I was due to go for a foetal wellbeing scan in Porirua in the early afternoon, to check that the baby was all good, with a good amount of amniotic fluid. On that note, did you know one of the technical terms for it is ‘liquor’ – what a cruel joke after 9 months without whiskey – how come the little toe-rag gets liquor while I have to go without? I’d asked my dad to drive me, as I had visions of waters breaking in the car while on the motorway, with me unable to do jack about it. I wasn’t sure what the cramps signified, though they seemed to be reasonably close together. I sent a text to my midwife, Noreen, to ask if it was still safe to have a scan if I did happen to be in labour, and also if the sonographer would be able to tell me whether I was or not, as I had no clue what was going on in my nethers. She said I should still have the scan – that I could be in early labour but it may be some days away yet, and it would be good to get the information from the ultrasound. Unfortunately, she said they wouldn’t be able to tell me if it was labour or not. Ripped off.
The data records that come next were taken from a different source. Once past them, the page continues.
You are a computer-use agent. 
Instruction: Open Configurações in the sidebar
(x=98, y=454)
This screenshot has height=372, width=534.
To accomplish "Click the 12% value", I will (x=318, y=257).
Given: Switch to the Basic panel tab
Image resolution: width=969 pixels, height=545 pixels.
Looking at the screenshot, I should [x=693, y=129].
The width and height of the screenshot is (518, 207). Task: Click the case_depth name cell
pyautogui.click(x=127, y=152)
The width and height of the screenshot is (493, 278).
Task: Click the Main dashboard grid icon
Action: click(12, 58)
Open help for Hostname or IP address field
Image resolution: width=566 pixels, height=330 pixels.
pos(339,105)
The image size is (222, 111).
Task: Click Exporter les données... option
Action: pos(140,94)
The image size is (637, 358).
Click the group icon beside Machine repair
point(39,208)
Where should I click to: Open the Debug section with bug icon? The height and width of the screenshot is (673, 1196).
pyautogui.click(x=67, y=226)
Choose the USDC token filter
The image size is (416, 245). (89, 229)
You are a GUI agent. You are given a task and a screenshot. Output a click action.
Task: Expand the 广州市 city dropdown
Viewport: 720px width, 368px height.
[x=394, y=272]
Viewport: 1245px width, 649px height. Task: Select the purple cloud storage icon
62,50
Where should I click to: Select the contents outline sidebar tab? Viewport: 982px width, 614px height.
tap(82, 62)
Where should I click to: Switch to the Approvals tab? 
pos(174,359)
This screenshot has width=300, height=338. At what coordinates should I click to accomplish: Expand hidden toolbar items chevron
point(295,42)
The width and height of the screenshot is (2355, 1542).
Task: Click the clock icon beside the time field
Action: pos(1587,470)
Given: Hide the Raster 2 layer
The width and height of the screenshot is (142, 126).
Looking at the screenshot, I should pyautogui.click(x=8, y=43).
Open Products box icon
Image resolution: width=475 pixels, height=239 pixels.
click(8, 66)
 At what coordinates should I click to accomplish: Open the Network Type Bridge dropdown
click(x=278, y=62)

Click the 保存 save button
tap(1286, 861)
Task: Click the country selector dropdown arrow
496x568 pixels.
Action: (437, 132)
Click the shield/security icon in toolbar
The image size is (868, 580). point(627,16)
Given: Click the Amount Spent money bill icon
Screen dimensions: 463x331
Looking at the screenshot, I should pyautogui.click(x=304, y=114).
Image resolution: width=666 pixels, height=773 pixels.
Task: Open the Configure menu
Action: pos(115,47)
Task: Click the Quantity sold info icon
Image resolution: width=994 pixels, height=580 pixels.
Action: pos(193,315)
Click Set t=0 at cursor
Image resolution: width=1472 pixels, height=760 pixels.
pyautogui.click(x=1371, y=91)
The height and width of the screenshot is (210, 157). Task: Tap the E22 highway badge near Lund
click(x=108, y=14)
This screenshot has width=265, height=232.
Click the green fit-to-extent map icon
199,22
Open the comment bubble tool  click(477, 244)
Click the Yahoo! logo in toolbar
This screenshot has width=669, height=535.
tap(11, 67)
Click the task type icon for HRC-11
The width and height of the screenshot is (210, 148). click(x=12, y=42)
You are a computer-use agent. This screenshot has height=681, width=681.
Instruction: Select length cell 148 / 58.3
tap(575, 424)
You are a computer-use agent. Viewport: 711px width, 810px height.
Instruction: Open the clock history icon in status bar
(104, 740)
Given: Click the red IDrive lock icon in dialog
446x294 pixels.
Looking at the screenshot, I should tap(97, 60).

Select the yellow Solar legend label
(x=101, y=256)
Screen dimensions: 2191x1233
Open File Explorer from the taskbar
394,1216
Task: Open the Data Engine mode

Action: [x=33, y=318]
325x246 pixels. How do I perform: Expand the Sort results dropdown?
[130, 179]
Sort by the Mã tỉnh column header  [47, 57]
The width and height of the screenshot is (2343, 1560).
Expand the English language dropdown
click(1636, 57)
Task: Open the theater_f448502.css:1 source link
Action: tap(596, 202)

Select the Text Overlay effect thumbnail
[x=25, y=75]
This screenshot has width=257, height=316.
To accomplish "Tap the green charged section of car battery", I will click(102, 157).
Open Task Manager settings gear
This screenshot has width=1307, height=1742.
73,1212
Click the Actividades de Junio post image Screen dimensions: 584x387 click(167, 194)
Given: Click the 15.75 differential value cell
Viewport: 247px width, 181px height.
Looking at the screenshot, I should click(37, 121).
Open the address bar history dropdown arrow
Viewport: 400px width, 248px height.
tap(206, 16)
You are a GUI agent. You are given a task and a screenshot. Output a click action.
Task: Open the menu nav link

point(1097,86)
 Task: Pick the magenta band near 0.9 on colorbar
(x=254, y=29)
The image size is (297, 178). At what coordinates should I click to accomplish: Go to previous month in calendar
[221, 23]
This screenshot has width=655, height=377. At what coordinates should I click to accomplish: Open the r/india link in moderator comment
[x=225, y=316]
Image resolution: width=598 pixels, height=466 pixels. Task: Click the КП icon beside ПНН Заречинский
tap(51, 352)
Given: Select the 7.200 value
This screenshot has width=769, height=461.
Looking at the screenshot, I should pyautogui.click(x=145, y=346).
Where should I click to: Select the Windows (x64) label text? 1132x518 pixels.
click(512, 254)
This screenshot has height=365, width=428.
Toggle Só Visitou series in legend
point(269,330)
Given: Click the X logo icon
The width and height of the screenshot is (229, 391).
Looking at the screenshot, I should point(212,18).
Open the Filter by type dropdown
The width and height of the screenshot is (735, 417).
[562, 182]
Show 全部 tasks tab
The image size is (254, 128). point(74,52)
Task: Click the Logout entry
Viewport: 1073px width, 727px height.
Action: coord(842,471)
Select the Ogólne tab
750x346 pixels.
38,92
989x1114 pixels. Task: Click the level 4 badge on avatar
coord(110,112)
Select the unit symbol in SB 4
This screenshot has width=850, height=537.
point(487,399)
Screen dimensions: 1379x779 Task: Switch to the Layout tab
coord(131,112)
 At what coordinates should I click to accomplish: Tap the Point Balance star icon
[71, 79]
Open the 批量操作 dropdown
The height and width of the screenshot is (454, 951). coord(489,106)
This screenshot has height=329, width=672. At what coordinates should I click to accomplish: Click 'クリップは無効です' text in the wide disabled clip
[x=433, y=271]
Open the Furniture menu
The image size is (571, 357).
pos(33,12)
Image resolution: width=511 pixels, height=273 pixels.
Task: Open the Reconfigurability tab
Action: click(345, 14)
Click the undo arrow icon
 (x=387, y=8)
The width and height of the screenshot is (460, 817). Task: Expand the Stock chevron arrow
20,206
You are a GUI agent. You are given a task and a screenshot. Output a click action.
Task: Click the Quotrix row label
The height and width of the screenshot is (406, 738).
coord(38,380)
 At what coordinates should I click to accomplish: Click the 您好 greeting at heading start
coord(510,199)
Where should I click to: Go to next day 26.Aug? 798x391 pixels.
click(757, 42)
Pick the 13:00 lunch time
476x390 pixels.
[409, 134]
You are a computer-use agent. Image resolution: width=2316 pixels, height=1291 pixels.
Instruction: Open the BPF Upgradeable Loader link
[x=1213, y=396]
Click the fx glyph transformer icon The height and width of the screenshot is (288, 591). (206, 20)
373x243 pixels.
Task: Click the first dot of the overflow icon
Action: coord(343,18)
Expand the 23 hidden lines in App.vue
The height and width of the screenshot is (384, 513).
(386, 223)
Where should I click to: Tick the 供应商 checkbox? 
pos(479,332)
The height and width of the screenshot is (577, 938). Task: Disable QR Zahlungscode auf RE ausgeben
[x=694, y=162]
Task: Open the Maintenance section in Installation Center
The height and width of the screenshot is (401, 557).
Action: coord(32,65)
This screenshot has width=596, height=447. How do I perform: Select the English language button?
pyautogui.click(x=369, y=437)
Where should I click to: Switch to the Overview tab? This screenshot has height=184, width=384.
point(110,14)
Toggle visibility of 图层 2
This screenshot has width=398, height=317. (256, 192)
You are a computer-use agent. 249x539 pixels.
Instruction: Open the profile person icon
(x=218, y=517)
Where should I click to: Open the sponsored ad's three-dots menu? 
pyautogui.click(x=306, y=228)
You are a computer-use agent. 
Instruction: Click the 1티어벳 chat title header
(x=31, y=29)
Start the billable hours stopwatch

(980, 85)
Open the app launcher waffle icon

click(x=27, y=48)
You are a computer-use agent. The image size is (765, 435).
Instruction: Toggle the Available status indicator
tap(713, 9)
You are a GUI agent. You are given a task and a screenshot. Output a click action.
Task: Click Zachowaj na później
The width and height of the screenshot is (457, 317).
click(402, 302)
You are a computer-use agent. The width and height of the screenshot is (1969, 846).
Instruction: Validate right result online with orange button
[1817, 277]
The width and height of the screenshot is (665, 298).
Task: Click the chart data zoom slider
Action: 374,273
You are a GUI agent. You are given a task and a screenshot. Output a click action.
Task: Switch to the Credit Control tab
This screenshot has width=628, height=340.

So, because my waters hadn’t broken and I’d had no bloody show* or any other signs, I popped a towel on the seat of Dad’s car and duly went off for the scan. All seemed well, and the sonographer said he’d get the report off to Noreen ASAP, in case it was the real deal. We didn’t know the gender, and I was desperately trying not to see genitals (they need one of those ‘too rude’ on the screen signs for people in my boat). I did, however, see hair, waving like tiny worms in the baby’s tub of tequila. On the way home, Dad noticed I was rubbing my stomach and his predictable response to my “Oh, I might be in labour” was “Not in my car, you’re not.”

Back at home, at about 3.30pm, I started taking note of the timing of these cramps. Even though they didn’t seem to have changed at all since they started in the morning, I thought it was time to see what we were dealing with. Turns out they were 20-30 seconds long and 4-5 minutes apart, although I was still functioning absolutely normally – walking, talking, pining for blue cheese, watching shitty television, etc.

Noreen had told me previously that I should contact her when contractions were 5 minutes apart – but I wasn’t even sure these were contractions. I hadn’t had any noticeable Braxton Hicks prior to this, and there was still no broken waters or bloody show (yarrrrgggh, me hearties!). As a first-timer, you hear so many stories about false starts/false labour and I didn’t want to get people rushing around in a flap for no reason. I’d just feel silly.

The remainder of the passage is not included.